[Problem requirements] Would you reproduce all of the entries exactly?

[Data for the task]
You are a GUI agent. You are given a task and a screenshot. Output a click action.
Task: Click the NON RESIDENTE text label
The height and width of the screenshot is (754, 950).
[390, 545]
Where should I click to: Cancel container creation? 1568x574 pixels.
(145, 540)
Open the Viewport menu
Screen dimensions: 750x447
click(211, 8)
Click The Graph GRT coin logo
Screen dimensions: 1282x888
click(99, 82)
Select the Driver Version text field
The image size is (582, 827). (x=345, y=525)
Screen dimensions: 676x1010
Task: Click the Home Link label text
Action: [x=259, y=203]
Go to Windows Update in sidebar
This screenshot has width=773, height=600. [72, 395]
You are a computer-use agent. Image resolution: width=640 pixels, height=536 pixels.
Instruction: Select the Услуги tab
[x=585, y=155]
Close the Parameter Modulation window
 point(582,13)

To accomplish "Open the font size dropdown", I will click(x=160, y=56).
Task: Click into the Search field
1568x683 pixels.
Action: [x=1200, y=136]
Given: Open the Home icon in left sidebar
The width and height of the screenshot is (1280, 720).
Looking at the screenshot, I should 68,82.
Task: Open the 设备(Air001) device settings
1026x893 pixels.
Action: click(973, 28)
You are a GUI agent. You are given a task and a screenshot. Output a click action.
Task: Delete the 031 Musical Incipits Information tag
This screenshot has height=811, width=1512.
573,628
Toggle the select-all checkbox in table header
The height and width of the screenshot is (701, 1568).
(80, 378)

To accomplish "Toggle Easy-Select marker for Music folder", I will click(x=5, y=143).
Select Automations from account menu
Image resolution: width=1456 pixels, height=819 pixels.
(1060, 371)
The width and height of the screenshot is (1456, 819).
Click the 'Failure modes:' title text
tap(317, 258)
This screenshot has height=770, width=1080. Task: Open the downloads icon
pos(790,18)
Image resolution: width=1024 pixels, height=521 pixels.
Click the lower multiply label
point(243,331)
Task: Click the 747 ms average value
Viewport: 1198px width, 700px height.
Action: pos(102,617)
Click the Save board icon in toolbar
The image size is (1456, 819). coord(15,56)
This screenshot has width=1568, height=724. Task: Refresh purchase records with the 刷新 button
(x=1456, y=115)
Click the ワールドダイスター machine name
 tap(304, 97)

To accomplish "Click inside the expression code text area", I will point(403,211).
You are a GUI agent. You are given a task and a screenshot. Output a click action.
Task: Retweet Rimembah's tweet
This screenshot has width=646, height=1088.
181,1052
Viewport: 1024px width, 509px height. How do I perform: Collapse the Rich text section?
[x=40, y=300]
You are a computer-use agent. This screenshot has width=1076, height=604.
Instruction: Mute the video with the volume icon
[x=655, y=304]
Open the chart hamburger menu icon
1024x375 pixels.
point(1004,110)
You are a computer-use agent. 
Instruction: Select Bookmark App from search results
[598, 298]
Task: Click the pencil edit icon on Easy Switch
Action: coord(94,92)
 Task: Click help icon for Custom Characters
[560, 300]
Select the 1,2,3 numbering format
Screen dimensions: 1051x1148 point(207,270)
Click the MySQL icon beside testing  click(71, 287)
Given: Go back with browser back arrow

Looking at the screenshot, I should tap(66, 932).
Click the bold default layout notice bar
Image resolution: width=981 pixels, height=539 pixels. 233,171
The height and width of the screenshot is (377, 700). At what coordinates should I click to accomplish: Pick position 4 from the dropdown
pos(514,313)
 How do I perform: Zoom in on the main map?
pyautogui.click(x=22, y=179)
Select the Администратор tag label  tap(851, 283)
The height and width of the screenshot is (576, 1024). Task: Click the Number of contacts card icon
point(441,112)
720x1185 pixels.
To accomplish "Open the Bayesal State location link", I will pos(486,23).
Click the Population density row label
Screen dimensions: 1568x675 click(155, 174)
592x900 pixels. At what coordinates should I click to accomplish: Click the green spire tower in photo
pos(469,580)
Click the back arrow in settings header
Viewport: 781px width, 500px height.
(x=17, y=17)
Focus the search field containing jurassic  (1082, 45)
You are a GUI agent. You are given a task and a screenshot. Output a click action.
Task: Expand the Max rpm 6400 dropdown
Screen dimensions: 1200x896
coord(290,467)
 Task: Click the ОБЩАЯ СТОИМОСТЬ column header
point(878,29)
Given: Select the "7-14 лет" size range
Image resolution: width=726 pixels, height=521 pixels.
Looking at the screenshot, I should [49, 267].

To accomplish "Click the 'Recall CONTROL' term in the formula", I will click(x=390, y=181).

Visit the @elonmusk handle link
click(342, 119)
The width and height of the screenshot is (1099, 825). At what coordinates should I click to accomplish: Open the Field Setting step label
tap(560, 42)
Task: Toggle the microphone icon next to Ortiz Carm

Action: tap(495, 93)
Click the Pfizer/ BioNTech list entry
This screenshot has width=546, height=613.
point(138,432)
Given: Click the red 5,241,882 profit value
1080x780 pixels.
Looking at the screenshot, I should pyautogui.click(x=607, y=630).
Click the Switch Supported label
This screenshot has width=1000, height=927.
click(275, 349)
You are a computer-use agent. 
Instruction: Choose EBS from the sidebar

[Answer box]
You are a GUI agent. You are given a task and a screenshot. Output a click action.
Task: Click the NON RESIDENTE text label
The height and width of the screenshot is (754, 950).
[390, 545]
Where should I click to: Cancel container creation? 1568x574 pixels.
(145, 540)
Open the Viewport menu
Screen dimensions: 750x447
click(211, 8)
Click The Graph GRT coin logo
Screen dimensions: 1282x888
click(99, 82)
Select the Driver Version text field
The image size is (582, 827). (x=345, y=525)
Screen dimensions: 676x1010
Task: Click the Home Link label text
Action: [x=259, y=203]
Go to Windows Update in sidebar
This screenshot has width=773, height=600. [72, 395]
You are a computer-use agent. Image resolution: width=640 pixels, height=536 pixels.
Instruction: Select the Услуги tab
[x=585, y=155]
Close the Parameter Modulation window
 point(582,13)

To accomplish "Open the font size dropdown", I will click(x=160, y=56).
Task: Click into the Search field
1568x683 pixels.
Action: [x=1200, y=136]
Given: Open the Home icon in left sidebar
The width and height of the screenshot is (1280, 720).
Looking at the screenshot, I should 68,82.
Task: Open the 设备(Air001) device settings
1026x893 pixels.
Action: click(973, 28)
You are a GUI agent. You are given a task and a screenshot. Output a click action.
Task: Delete the 031 Musical Incipits Information tag
This screenshot has height=811, width=1512.
573,628
Toggle the select-all checkbox in table header
The height and width of the screenshot is (701, 1568).
(80, 378)

To accomplish "Toggle Easy-Select marker for Music folder", I will click(x=5, y=143).
Select Automations from account menu
Image resolution: width=1456 pixels, height=819 pixels.
(1060, 371)
The width and height of the screenshot is (1456, 819).
Click the 'Failure modes:' title text
tap(317, 258)
This screenshot has height=770, width=1080. Task: Open the downloads icon
pos(790,18)
Image resolution: width=1024 pixels, height=521 pixels.
Click the lower multiply label
point(243,331)
Task: Click the 747 ms average value
Viewport: 1198px width, 700px height.
Action: pos(102,617)
Click the Save board icon in toolbar
The image size is (1456, 819). coord(15,56)
This screenshot has width=1568, height=724. Task: Refresh purchase records with the 刷新 button
(x=1456, y=115)
Click the ワールドダイスター machine name
 tap(304, 97)

To accomplish "Click inside the expression code text area", I will point(403,211).
You are a GUI agent. You are given a task and a screenshot. Output a click action.
Task: Retweet Rimembah's tweet
This screenshot has width=646, height=1088.
181,1052
Viewport: 1024px width, 509px height. How do I perform: Collapse the Rich text section?
[x=40, y=300]
You are a computer-use agent. This screenshot has width=1076, height=604.
Instruction: Mute the video with the volume icon
[x=655, y=304]
Open the chart hamburger menu icon
1024x375 pixels.
point(1004,110)
You are a computer-use agent. 
Instruction: Select Bookmark App from search results
[598, 298]
Task: Click the pencil edit icon on Easy Switch
Action: coord(94,92)
 Task: Click help icon for Custom Characters
[560, 300]
Select the 1,2,3 numbering format
Screen dimensions: 1051x1148 point(207,270)
Click the MySQL icon beside testing  click(71, 287)
Given: Go back with browser back arrow

Looking at the screenshot, I should tap(66, 932).
Click the bold default layout notice bar
Image resolution: width=981 pixels, height=539 pixels. 233,171
The height and width of the screenshot is (377, 700). At what coordinates should I click to accomplish: Pick position 4 from the dropdown
pos(514,313)
 How do I perform: Zoom in on the main map?
pyautogui.click(x=22, y=179)
Select the Администратор tag label  tap(851, 283)
The height and width of the screenshot is (576, 1024). Task: Click the Number of contacts card icon
point(441,112)
720x1185 pixels.
To accomplish "Open the Bayesal State location link", I will pos(486,23).
Click the Population density row label
Screen dimensions: 1568x675 click(155, 174)
592x900 pixels. At what coordinates should I click to accomplish: Click the green spire tower in photo
pos(469,580)
Click the back arrow in settings header
Viewport: 781px width, 500px height.
(x=17, y=17)
Focus the search field containing jurassic  (1082, 45)
You are a GUI agent. You are given a task and a screenshot. Output a click action.
Task: Expand the Max rpm 6400 dropdown
Screen dimensions: 1200x896
coord(290,467)
 Task: Click the ОБЩАЯ СТОИМОСТЬ column header
point(878,29)
Given: Select the "7-14 лет" size range
Image resolution: width=726 pixels, height=521 pixels.
Looking at the screenshot, I should [49, 267].

To accomplish "Click the 'Recall CONTROL' term in the formula", I will click(x=390, y=181).

Visit the @elonmusk handle link
click(342, 119)
The width and height of the screenshot is (1099, 825). At what coordinates should I click to accomplish: Open the Field Setting step label
tap(560, 42)
Task: Toggle the microphone icon next to Ortiz Carm

Action: tap(495, 93)
Click the Pfizer/ BioNTech list entry
This screenshot has width=546, height=613.
point(138,432)
Given: Click the red 5,241,882 profit value
1080x780 pixels.
Looking at the screenshot, I should pyautogui.click(x=607, y=630).
Click the Switch Supported label
This screenshot has width=1000, height=927.
click(275, 349)
You are a computer-use agent. 
Instruction: Choose EBS from the sidebar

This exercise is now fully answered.